> _Supplied material_
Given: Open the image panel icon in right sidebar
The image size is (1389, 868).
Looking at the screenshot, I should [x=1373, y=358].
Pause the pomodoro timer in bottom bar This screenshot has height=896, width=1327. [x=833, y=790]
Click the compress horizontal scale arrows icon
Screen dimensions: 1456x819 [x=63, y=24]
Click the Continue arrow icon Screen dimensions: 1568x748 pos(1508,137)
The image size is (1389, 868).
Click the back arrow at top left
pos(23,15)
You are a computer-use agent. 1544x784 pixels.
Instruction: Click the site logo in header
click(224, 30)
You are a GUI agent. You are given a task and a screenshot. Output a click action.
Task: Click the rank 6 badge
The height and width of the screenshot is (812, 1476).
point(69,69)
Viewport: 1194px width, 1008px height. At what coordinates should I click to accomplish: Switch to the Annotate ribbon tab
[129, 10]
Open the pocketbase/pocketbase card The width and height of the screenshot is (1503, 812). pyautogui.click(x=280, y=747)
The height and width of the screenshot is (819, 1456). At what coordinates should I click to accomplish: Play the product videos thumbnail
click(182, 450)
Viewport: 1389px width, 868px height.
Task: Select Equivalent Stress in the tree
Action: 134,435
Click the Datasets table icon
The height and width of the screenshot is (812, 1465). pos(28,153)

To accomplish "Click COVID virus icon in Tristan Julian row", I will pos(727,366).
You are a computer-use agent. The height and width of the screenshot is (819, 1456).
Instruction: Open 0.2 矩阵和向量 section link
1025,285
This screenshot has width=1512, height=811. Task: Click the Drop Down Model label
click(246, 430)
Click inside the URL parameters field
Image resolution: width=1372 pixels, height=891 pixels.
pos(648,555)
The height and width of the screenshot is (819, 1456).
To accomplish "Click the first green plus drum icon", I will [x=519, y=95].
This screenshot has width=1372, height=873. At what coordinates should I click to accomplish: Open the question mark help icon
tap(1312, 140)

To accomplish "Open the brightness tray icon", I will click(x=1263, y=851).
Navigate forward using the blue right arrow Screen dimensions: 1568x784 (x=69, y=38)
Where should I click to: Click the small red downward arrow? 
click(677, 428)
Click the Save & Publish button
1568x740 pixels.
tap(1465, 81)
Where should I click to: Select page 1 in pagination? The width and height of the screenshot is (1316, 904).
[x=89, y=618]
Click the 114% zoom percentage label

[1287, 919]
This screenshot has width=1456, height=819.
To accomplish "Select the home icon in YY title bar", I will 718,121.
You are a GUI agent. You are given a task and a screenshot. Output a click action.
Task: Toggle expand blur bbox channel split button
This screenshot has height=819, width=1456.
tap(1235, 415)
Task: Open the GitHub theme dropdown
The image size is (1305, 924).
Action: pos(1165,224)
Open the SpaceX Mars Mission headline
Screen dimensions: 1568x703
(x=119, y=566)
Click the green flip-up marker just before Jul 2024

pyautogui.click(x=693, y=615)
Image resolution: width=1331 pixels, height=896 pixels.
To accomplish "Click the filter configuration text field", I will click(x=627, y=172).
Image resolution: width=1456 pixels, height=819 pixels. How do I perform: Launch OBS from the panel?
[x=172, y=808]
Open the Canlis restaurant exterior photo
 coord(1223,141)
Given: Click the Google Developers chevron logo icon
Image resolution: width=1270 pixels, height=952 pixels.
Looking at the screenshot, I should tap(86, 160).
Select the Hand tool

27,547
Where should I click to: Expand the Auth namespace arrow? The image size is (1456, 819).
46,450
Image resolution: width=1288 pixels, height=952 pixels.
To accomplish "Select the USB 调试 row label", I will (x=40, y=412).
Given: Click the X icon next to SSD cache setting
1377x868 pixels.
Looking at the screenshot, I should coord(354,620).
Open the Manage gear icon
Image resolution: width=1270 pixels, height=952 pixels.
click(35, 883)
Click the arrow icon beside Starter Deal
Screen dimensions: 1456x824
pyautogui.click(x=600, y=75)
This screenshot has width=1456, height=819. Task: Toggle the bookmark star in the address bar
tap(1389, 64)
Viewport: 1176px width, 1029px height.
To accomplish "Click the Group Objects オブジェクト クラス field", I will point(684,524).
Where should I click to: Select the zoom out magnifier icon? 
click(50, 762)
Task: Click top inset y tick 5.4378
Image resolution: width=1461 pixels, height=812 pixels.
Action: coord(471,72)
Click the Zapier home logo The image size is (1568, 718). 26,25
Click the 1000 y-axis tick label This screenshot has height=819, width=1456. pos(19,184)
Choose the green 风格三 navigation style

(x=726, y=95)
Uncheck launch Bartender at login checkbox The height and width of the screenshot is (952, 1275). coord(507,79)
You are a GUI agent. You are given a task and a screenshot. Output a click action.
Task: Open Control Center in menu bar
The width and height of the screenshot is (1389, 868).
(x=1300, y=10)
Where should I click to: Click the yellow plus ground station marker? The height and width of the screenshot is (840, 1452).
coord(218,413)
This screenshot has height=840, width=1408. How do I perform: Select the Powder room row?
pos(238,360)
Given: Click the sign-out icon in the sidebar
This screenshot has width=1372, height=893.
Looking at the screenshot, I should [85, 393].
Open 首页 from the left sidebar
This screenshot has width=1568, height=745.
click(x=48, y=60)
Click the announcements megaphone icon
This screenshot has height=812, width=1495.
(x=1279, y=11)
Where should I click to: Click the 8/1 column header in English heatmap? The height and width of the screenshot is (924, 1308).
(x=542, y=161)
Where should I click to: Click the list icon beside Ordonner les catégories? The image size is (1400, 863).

> _Task directions_
From the line holding "Uncheck launch Bartender" to the last line of the material above, reproduce every line exactly, and only those.

> _Answer area_
Uncheck launch Bartender at login checkbox The height and width of the screenshot is (952, 1275). coord(507,79)
You are a GUI agent. You are given a task and a screenshot. Output a click action.
Task: Open Control Center in menu bar
The width and height of the screenshot is (1389, 868).
(x=1300, y=10)
Where should I click to: Click the yellow plus ground station marker? The height and width of the screenshot is (840, 1452).
coord(218,413)
This screenshot has height=840, width=1408. How do I perform: Select the Powder room row?
pos(238,360)
Given: Click the sign-out icon in the sidebar
This screenshot has width=1372, height=893.
Looking at the screenshot, I should [85, 393].
Open 首页 from the left sidebar
This screenshot has width=1568, height=745.
click(x=48, y=60)
Click the announcements megaphone icon
This screenshot has height=812, width=1495.
(x=1279, y=11)
Where should I click to: Click the 8/1 column header in English heatmap? The height and width of the screenshot is (924, 1308).
(x=542, y=161)
Where should I click to: Click the list icon beside Ordonner les catégories? The image size is (1400, 863).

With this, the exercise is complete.